Since we have several weeks of Time, I skim through them, a rather pleasant task, in a way. Many of the hottest questions have been answered by the subsequent weeks of events by the time I get to them in a magazine several weeks old. Good or bad, I often know that the tsunami has subsided, the market has somewhat stabilized or whatever the worry that week was.
It is rather comforting to read the news as history instead of as worries and scares. The April issue of Atlantic Monthly just sailed into my Kindle and as usual the cover article is memorable. It is about the current state of the media and changes that have taken place since the 80's and are continuing. Recent statements by politicians and others emphasize the value of the media in keeping citizens abreast of what is happening from multiple viewpoints.
I just read a statement by an Egyptian who appeared to be worried about the divisiveness and lack of coherence between the multiple political parties that are emerging in that country. I can sympathize with that idea but I know that we need multiple viewpoints and will have them if people are free to express themselves. Even between two people I know very well and who have lived together, we just about always have multiple viewpoints.

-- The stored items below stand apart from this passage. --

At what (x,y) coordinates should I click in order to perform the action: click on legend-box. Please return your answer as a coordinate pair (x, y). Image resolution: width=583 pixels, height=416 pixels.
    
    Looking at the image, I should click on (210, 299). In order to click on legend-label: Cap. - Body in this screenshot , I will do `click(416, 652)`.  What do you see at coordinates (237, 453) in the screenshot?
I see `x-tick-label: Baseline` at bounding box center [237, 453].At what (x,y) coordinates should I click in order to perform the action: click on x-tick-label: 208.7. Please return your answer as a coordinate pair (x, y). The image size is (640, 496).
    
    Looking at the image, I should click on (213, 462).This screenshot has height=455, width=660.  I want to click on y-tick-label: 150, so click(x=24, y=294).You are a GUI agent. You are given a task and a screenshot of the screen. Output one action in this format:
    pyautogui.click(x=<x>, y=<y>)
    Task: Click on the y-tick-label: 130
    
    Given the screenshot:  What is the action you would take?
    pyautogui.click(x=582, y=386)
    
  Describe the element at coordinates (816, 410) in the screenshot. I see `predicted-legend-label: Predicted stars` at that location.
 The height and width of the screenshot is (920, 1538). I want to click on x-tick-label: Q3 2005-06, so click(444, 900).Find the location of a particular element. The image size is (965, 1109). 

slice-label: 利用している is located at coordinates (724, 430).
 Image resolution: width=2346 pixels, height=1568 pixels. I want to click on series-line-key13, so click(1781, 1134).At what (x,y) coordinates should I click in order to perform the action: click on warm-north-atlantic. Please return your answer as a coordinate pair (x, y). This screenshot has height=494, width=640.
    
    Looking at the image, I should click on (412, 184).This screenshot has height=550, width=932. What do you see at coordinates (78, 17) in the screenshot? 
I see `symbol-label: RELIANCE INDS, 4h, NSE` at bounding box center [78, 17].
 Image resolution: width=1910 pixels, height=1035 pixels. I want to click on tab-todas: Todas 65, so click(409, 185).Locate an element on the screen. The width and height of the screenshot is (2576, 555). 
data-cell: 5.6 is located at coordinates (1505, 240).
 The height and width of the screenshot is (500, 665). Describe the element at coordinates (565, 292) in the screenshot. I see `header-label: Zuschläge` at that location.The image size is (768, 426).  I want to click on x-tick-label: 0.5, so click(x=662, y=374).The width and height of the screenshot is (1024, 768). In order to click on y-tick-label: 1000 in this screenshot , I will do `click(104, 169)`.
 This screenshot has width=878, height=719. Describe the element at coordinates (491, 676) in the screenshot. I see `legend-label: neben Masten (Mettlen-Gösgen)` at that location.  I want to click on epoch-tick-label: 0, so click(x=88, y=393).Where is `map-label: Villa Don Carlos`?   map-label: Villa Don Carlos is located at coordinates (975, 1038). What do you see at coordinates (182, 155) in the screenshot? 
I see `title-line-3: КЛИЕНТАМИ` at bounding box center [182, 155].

The media article includes a statement by president Obama in response to a student question asked after a speech at a university. The question was what surprised the president about the job of being president. He said he had difficulty knowing where to begin but that one aspect was how hard it was to keep himself and his teams on the task of the longer view. He said that he found that that the news in Washington was always about what was happening this minute.
One of the joys of reading recent but not current news magazines is that it is fairly easy to see a little bit of how things turned out. For instance, I know which film was voted Best Picture now. (The King's Speech, and it is indeed wonderful.)
I didn't have much of a feeling for the subject of history as a high school or college student. But like many others before me, I have steadily developed more interest in the full story as I have aged. I realize now that things don't really turn out, in a final sense. They just continue to unfold on and on.
Trying to take a longer view is actually easier these days. Just yesterday, I downloaded This Fleeting World: A Short History of Humanity by the Australian historian David Christian. That book and that author, as well as others, have begun realizing that the best known facts and perspectives on the entire history of humans, even including some thought of the beginning of the universe and of our planet, make up our full history. Known as "big history" or "deep history", attempts to think about the whole story as currently supported by our best knowledge and theory are being made. No doubt, they will continue to be.
Moving from fearful news to a telling of our story, or parts of it, we move from nervous alert and tension to consideration in a calmer, more balanced mode. One of the many advantages today is that the story can start much earlier. Until I was visiting England at age 34, I had not felt historical age earlier than America. So, hearing that I was passing a stone shelter from 900 AD gave me quite a start. Similarly, since Christian's history discusses humans during the last 250,000 years, I am interested.